== DATA

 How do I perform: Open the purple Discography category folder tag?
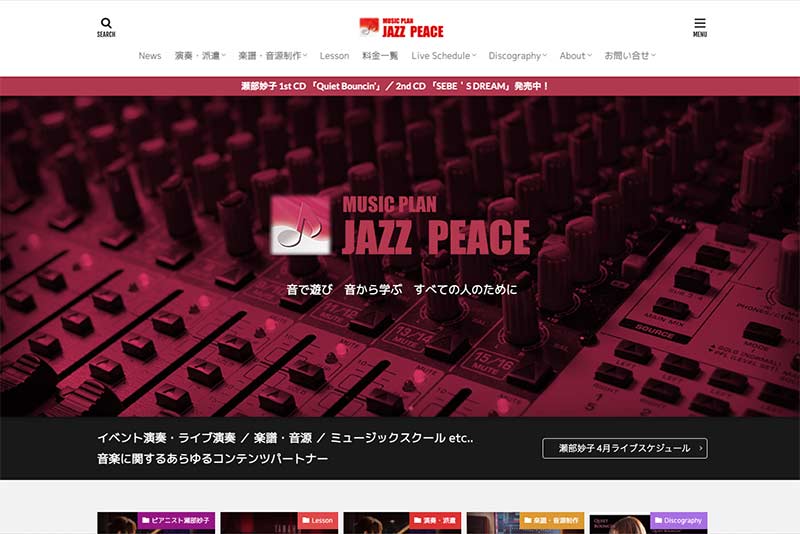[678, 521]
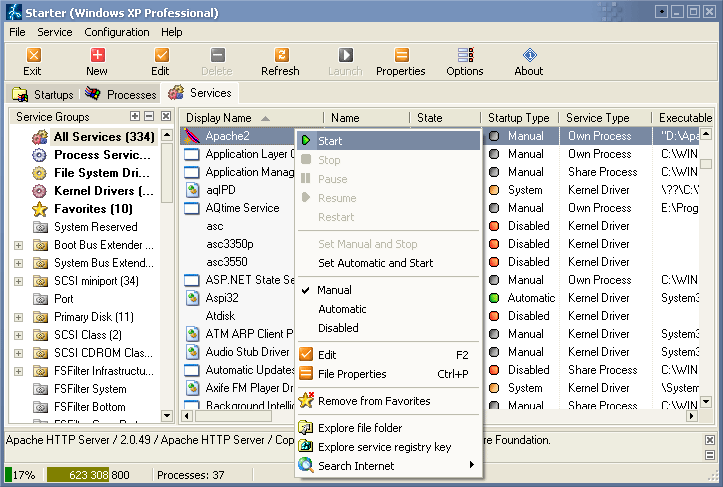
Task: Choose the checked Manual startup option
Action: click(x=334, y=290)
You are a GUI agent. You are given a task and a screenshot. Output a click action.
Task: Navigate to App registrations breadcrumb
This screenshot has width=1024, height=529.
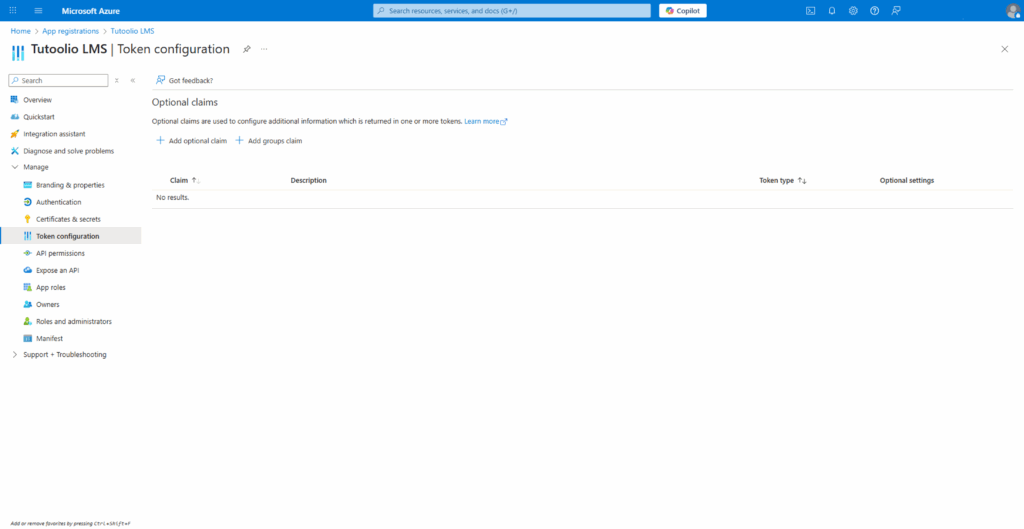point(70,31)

====

In the copy, omit the pictures and reproduce every entry exactly.

 How do I perform: Open the purple Discography category folder tag?
[678, 521]
Task: Choose the checked Manual startup option
Action: click(x=334, y=290)
You are a GUI agent. You are given a task and a screenshot. Output a click action.
Task: Navigate to App registrations breadcrumb
This screenshot has width=1024, height=529.
point(70,31)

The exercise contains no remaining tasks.